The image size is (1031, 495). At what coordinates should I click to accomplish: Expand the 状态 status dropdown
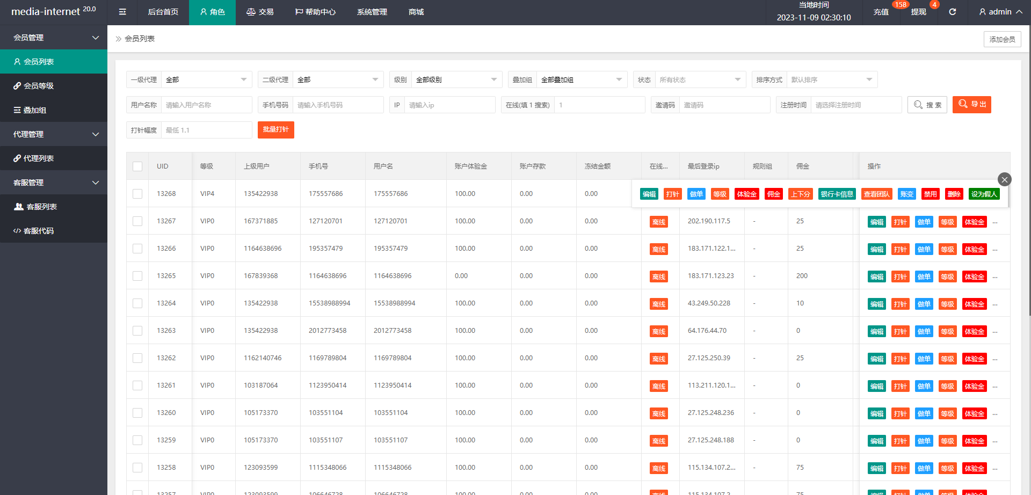pos(700,79)
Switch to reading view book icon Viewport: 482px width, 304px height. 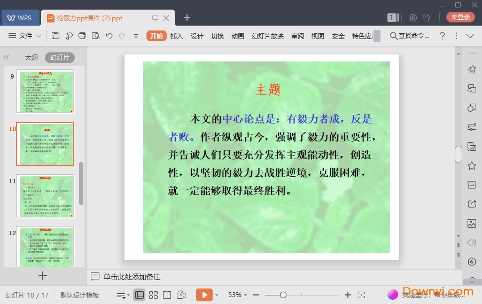click(x=167, y=295)
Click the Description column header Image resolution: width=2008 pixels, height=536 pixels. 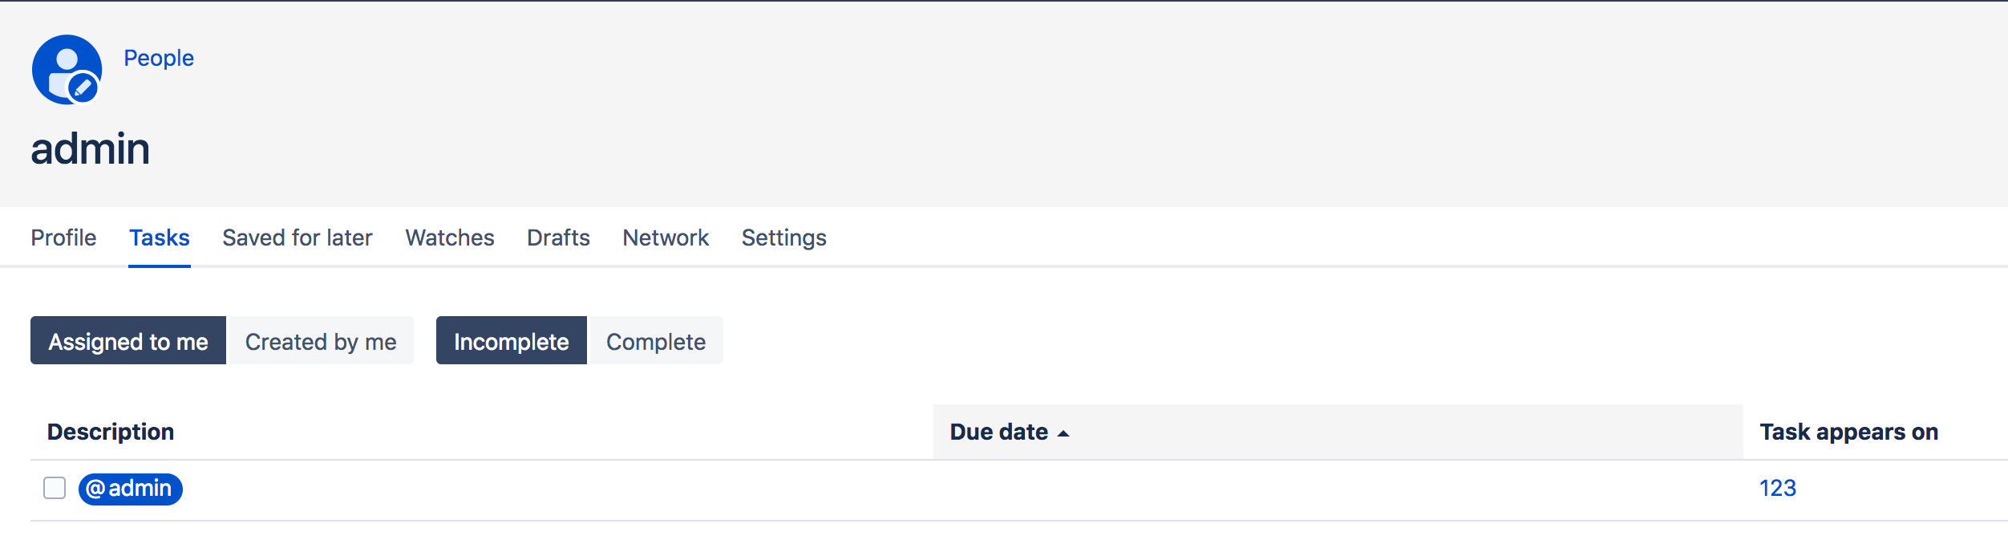111,431
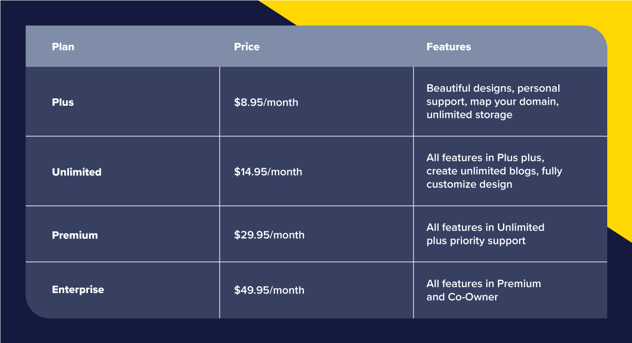Click the Plan column header
Image resolution: width=632 pixels, height=343 pixels.
tap(63, 47)
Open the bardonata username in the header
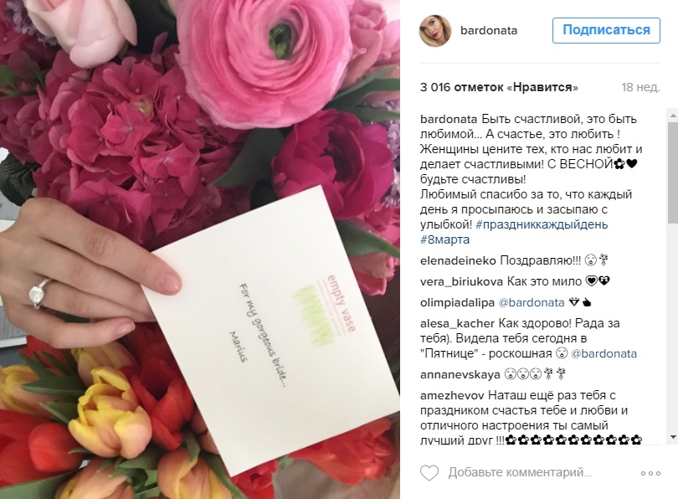Viewport: 678px width, 499px height. (489, 31)
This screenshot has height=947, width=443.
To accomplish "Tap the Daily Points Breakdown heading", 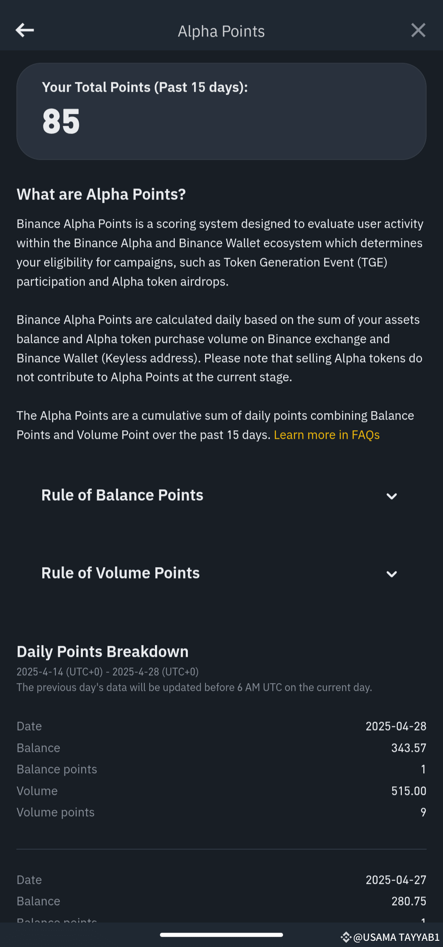I will [102, 651].
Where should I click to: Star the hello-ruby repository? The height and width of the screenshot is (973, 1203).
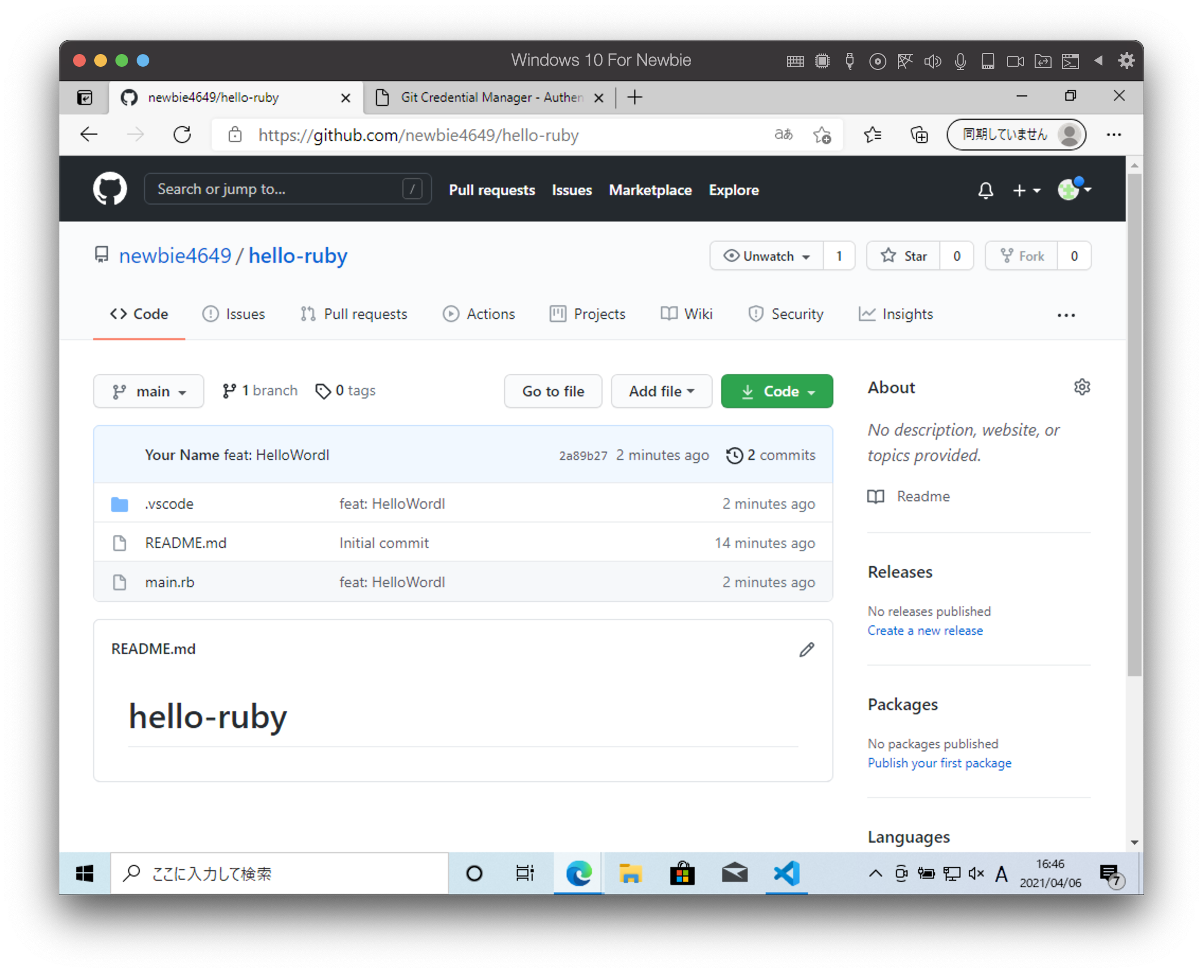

.....

§ **Exercise instructions**
Please pull out each line of the data above that contains the word "should".

§ **Output of the exercise**
The image size is (1031, 495). At what coordinates should I click to accomplish: Expand the 状态 status dropdown
Where should I click to: Star the hello-ruby repository? The height and width of the screenshot is (973, 1203).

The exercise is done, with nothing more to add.